Dlaczego oni chcieli, bym tu została? Czy hrabia im groził? Szantażował ich? Co im takiego nagadał?

— Michasiu, posłuchaj... To jest właściwe, tak trzeba. Ten mężczyzna, który cię wykupił... Ja go znam... — powiedział, ale za chwilę urwał, jakby tego pożałował. — On cię nie skrzywdzi... Po prostu... Jesteś mu potrzebna.
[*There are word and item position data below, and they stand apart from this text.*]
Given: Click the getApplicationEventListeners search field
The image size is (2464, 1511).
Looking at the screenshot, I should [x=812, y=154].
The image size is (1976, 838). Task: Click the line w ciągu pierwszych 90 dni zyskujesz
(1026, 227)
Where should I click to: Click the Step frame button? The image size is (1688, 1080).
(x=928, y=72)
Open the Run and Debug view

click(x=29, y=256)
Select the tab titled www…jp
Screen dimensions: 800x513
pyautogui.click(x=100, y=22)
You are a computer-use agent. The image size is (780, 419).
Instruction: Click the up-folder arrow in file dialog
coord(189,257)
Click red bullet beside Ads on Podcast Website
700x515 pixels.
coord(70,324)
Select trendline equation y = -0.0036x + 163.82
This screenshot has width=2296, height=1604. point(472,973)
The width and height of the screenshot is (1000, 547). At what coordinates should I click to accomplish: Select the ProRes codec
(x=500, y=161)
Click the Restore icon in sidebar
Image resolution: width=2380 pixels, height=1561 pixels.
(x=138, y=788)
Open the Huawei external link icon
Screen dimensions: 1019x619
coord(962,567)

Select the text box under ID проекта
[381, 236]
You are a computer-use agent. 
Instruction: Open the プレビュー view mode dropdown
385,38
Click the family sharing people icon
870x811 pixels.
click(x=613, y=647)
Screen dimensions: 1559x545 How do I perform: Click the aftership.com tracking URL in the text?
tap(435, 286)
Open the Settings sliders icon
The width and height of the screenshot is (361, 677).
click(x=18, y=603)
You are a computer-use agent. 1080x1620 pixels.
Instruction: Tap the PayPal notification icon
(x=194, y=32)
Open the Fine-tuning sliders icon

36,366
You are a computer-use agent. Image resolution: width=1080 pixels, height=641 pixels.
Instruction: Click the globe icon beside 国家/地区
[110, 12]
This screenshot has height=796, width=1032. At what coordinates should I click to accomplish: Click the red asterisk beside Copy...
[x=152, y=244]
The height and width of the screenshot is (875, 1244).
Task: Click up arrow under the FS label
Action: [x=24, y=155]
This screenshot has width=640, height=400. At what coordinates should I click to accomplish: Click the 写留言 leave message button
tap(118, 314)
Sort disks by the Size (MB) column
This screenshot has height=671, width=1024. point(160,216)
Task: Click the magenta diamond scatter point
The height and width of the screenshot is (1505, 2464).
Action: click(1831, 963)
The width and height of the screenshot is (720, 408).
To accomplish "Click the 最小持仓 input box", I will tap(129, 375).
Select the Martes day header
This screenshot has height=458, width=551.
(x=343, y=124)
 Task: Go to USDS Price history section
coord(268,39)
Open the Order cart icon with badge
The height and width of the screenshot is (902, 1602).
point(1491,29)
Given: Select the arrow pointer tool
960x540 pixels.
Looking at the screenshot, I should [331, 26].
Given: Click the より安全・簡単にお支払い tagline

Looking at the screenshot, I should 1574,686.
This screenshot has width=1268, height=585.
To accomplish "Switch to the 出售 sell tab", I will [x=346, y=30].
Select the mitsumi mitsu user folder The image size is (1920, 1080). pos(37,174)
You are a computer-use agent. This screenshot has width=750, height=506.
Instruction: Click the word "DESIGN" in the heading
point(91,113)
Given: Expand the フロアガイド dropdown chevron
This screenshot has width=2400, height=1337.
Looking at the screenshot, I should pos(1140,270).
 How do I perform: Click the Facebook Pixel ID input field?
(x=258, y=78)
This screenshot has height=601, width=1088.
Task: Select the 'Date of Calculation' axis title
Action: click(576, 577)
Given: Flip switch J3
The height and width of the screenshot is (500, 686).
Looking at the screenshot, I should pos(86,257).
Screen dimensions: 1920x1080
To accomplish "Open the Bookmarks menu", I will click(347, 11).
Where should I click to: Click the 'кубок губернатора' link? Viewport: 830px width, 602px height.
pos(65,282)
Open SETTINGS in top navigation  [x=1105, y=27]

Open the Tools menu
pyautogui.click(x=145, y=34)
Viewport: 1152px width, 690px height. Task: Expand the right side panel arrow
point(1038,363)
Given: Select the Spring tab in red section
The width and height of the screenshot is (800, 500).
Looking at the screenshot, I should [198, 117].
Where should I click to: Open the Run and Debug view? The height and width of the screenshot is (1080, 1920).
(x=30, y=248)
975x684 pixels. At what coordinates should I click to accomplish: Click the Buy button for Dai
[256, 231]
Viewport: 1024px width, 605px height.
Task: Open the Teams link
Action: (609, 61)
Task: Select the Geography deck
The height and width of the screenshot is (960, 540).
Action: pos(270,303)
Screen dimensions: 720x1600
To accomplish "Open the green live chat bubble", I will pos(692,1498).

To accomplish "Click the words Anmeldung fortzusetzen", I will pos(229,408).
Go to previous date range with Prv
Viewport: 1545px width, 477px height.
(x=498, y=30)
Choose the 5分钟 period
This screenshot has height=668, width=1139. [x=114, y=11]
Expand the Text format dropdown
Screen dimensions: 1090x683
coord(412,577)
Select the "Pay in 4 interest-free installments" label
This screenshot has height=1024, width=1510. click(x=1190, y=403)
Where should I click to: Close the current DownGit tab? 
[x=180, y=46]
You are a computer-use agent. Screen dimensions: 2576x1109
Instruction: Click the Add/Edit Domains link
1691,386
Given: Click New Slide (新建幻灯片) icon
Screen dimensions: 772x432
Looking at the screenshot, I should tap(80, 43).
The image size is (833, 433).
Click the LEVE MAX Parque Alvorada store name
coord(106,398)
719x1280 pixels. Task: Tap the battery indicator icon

Nie wiem do czego, ale obiecał nam, że cię nie skrzywdzi. A to jest człowiek honoru. Jesteśmy mu to winni. Gdyby nie on... — urwał wyraźnie poruszony.

Jeszcze nigdy nie słyszałam ojca tak przejętego. Jego głos drżał, ale miał w sobie jednocześnie jakąś dziwną pewność. Na czym opierał swoje przekonanie o rzekomej honorowości Mentora?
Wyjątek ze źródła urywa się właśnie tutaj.